SURPRISE, Ariz. -- There’s a car wash on just about every corner in greater Phoenix, and that’s a good thing, because Brewers manager Pat Murphy keeps talking about sending his pitchers there.
Get ready to hear all season about the “H&H Car Wash,” which is Murphy’s reference to the Brewers’ knack for putting pitchers through the paces with pitching coach Chris Hook and pitching coordinator Jim Henderson -- the aforementioned H&H -- and seeing them come out better on the other side.
Examples are plentiful. Last year, the Brewers plucked Quinn Priester from Boston’s Triple-A roster and went on to win 19 consecutive games in which he pitched. The year before, they helped Tobias Myers transform from a pitcher who went 1-15 with a 7.82 ERA at Triple-A two years earlier and turned a demotion to Double-A, into Milwaukee’s Most Valuable Pitcher Award winner. Trevor Megill and Jared Koenig went from pieces on the edge of other teams’ bullpens to high-leverage beasts for the Brewers.

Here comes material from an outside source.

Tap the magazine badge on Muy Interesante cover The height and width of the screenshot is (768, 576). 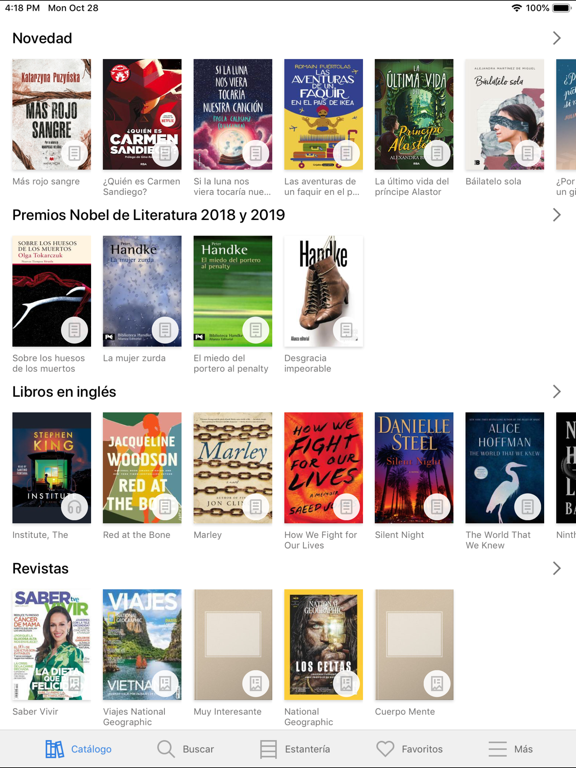[x=256, y=684]
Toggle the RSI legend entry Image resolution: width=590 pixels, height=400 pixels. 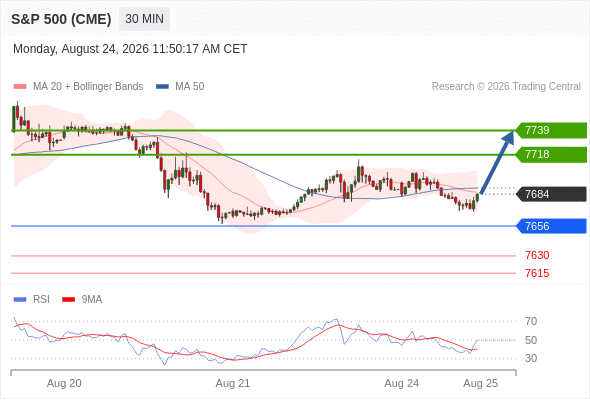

It goes on and on. The Brewers wouldn’t be three-time defending NL Central champions, Murphy says, without their H&H duo.
Those two letters remind Murphy of managing Triple-A El Paso in 2014-15. Every morning the Chihuahuas were home, Murphy had breakfast at the H&H Car Wash and Coffee Shop, a legendary joint visited by U.S. presidents and Minor League managers alike -- an old-school diner where breakfast came complete with a car wash. Murphy was particularly fond of octogenarian proprietor Maynard Haddad, just the sort of colorful, high-decibel company Murphy prefers while consuming plates of huevos rancheros with hand-pressed tortillas.
Sadly, the establishment closed in 2021. But now it lives on in Brewers camp, of all places. Murphy even has T-shirts in the works, and a slogan: “Washin’ dirt and addin’ vert.”
For days now, whenever a visitor asks the Brewers' skipper about his young starting pitching, Murphy’s answer begins like this:
“Have you ever been to El Paso?”
On Sunday morning, there was a query about organizational newcomer Kyle Harrison, who hasn’t yet appeared in a Cactus League game but instead has been working on the side and in simulated games with Hook and Henderson. Harrison, a 24-year-old left-hander who already has parts of three years of big league experience with the Giants and Red Sox, was the centerpiece of the six-player trade that sent third baseman Caleb Durbin to Boston last month.
“We’re making tweaks with a kid like Harrison,” Murphy said. “There’s things that we’re doing. We ran him through the H&H Car Wash.”
Now it’s time to polish. Harrison is slated to make his first appearance for the Brewers during Tuesday's exhibition game against Great Britain’s squad in the World Baseball Classic.